We have a list of investors with amounts assigned to each. The total of amounts should be equal to another total, but sometimes there are a couple of cents of difference, so we use different algorithms to assign these differences to each investor.
The current code is something like this:
public void Round(IList<Investors> investors, Enum algorithm, [here goes a list of many parameters]) {
// some checks and logic here - OMMITED FOR BREVITY
// pick method given algorithm Enum
if (algoritm == Enum.Algorithm1) {
SomeStaticClass.Algorithm1(investors, remainders, someParameter1, someParameter2, someParameter3, someParameter4)
} else if (algoritm == Enum.Algorithm2) {
SomeStaticClass.Algorithm2(investors, remainders, someParameter3)
}
}
so far we only have two algorithms. I have to implement the third one.
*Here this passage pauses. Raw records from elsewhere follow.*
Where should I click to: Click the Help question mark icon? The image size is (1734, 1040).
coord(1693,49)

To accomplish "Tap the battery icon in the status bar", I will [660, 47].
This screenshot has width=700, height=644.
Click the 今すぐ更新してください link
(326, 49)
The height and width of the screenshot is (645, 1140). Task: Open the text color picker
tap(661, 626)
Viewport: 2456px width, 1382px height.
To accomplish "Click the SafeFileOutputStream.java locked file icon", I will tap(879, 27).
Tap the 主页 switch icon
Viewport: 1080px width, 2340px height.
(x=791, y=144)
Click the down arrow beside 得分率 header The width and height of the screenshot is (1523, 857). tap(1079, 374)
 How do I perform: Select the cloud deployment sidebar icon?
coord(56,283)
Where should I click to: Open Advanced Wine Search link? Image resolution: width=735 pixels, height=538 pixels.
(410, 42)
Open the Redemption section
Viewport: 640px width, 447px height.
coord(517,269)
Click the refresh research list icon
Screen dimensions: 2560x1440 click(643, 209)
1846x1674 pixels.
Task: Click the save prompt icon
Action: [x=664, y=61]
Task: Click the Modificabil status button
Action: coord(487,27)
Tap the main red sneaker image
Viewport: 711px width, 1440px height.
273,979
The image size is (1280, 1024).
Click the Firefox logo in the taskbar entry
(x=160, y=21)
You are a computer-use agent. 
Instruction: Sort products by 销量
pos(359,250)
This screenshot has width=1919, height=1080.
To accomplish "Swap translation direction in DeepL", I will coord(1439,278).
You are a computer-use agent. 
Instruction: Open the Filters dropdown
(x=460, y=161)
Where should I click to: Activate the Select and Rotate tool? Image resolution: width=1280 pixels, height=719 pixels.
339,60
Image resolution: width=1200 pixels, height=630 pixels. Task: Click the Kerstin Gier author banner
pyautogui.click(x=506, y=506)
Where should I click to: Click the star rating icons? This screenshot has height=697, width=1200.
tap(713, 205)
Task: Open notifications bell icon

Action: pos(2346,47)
I was given the possibility to refactor both existing implementations as well as do some generic code to make this function for future algorithms, maybe custom to each client.
My first thought was "ok, this is a strategy pattern". But the problem I see is that both algorithms receive a different parameter list (except for the first two). And future algorithms can receive a different list of parameters as well. The only thing in "common" is the investor list and the remainders.
How can I design this so I have a cleaner interface?
I thought of
Establishing an interface with ALL possible parameters, and share it
among all implementations.
Using an object with all possible parameters as properties, and use that generic object as part of the interface. I
would have 3 parameters: The list of investors, the remainders object, and a "parameters" object. But in this case, I have a similar problem. To instantiate each object and fill the required properties depends on the algorithm (unless I set all of them). I
would have to use a factory (or something) to instantiate it, using all parameters in the interface, am I right? I would be moving the problem of too many parameters to that "factory" or whatever.
Using a dynamic object instead of a statically typed object. Still
presents the same problems as before, the instantiation
I also thought of using the Visitor Pattern, but as I understand, that would be the case if I had different algorithms for different entities to use, like, another class of investors. So I don't think it is the right approach.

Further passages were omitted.